Thank you very much for your comment. We totally agree with you, thus «old bones» or «aged bones» were replaced with «chronological old bones» throughout the manuscript.
- The authors provide a very good technical procedure for eye and hair color prediction through DNA analysis but fail to give a more thorough justification for its use in the identification of missing persons, especially in the context of mass victim identification. How can we reconcile the obtained data characteristics (for example, having brown eyes) in a context where the majority of people have such characteristics?

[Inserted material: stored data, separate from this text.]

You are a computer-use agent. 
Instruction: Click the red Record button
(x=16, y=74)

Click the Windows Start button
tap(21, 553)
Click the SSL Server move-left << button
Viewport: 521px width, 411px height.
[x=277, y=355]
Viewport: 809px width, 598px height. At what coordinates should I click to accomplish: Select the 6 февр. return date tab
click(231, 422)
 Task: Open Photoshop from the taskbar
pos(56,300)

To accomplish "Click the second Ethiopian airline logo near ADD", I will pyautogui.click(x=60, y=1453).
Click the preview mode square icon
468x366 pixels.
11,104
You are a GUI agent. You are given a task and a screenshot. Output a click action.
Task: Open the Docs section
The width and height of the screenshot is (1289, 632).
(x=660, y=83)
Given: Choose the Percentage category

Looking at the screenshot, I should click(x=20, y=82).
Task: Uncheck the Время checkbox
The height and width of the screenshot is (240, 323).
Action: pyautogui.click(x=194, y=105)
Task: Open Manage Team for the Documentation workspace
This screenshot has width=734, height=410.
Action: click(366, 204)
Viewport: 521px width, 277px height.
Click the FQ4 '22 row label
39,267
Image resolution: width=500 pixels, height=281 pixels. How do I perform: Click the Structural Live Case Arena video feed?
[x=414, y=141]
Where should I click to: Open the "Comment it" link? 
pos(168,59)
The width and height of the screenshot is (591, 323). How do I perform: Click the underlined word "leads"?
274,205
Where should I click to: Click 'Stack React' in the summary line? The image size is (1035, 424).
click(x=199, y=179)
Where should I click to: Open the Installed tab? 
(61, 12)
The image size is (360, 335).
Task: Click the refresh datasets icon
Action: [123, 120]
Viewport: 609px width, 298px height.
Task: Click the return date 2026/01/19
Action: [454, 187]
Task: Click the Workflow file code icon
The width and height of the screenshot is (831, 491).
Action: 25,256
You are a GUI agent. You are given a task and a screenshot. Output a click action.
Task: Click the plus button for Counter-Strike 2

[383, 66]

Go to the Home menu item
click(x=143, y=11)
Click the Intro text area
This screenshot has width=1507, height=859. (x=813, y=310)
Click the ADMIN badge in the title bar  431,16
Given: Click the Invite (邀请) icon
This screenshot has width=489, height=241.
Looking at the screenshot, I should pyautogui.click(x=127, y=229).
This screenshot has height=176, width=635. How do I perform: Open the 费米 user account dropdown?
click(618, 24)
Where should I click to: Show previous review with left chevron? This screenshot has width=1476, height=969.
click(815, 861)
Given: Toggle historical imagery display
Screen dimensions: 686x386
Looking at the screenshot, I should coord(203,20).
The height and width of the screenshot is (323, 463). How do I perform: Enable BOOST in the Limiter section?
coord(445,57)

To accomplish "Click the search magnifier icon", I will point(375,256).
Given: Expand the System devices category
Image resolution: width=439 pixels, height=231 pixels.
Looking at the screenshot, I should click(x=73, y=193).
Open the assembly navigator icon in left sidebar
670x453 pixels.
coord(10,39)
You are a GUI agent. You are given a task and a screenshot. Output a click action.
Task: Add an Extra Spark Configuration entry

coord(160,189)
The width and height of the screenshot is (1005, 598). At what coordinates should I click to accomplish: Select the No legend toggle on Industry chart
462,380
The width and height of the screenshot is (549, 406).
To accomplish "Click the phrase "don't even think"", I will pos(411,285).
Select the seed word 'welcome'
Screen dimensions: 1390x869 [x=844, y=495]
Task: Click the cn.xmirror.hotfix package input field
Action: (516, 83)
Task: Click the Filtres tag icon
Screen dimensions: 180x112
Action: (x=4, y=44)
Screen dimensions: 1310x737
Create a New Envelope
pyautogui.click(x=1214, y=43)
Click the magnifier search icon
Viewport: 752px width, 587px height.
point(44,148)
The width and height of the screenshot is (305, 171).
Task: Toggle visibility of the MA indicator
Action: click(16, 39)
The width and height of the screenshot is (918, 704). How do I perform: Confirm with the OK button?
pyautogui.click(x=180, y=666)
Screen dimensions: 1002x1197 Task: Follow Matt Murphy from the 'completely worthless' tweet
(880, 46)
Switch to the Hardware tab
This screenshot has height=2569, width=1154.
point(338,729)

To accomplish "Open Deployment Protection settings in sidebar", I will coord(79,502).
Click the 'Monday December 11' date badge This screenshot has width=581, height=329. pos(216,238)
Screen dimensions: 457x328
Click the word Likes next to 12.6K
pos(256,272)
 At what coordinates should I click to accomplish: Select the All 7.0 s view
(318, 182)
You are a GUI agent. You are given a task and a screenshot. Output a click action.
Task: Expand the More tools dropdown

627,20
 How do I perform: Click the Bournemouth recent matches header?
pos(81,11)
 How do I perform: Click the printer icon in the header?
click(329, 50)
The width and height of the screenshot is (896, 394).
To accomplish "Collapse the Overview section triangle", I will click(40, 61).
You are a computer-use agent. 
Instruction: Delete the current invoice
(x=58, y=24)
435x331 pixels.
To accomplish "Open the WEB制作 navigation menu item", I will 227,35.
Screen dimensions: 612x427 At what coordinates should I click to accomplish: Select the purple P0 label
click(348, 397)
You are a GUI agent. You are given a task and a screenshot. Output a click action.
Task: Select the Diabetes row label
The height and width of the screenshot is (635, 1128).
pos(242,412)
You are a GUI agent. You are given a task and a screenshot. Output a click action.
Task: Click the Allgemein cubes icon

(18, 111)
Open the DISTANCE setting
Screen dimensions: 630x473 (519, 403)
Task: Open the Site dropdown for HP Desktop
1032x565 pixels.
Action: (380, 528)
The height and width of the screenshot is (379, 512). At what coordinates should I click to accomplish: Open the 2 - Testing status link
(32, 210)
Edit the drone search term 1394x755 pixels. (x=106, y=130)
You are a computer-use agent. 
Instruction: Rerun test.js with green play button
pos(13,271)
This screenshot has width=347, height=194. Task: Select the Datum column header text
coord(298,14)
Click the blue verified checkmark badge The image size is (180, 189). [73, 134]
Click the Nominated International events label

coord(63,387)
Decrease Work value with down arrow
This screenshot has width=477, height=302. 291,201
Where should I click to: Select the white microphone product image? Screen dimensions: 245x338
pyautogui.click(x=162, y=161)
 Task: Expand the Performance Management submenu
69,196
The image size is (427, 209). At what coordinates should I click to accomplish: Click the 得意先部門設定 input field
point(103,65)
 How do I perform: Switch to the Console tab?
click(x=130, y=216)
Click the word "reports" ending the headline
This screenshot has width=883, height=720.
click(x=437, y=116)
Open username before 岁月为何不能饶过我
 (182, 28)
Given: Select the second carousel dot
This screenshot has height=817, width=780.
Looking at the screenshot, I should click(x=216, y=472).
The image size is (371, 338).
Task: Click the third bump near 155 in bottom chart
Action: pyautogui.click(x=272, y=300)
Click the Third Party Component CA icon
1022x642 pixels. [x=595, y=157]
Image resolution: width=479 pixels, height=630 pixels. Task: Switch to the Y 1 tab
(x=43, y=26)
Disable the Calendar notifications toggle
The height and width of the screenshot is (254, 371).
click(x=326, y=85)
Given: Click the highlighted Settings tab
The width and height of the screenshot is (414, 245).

Thank you very much for your comment. We totally agree with you, thus following explanation was added under Discussion section: “The HIrisPlex system using SNaPshot technology followed by capillary electrophoresis (CE) has been applied to analysis of victims from Second World War mass graves in Slovenia (Chaitanya et al. 2017), and the results have effectively demonstrated the practical usefulness of predicting phenotypic traits. Namely, two femurs from the same mass grave were found to belong to brothers based on STR typing. With the help of phenotypic prediction and anamnestic data on their appearance, based on the testimony of their sister, it was determined which brother was which (Chaitanya et al. 2017). Similar was done by Zupanič Pajnič [19] by applying the HIrisPlex system and massive parallel sequencing (MPS) technology to a female victim of an elite prewar couple killed during the Second World War. The female victim from the grave could not be identified through autosomal STR and mitochondrial DNA analyses because she had no living relatives [19]. However, she was a prominent person of the time, and her portrait hangs in the Ljubljana City Museum, and so it was possible to compare the eye and hair color with her appearance in the portrait [19].”
Reference Chaitanya et al. 2017 was added to the Reference list:
Chaitanya L, Zupanič Pajnič I, Walsh S, Balažic J, Zupanc T, Kayser M. Bringing colour back after 70 years: predicting eye and hair colour from skeletal remains of World War II victims using the HIrisPlex system. Forensic Sci Int Genet. 2017;26:48–57.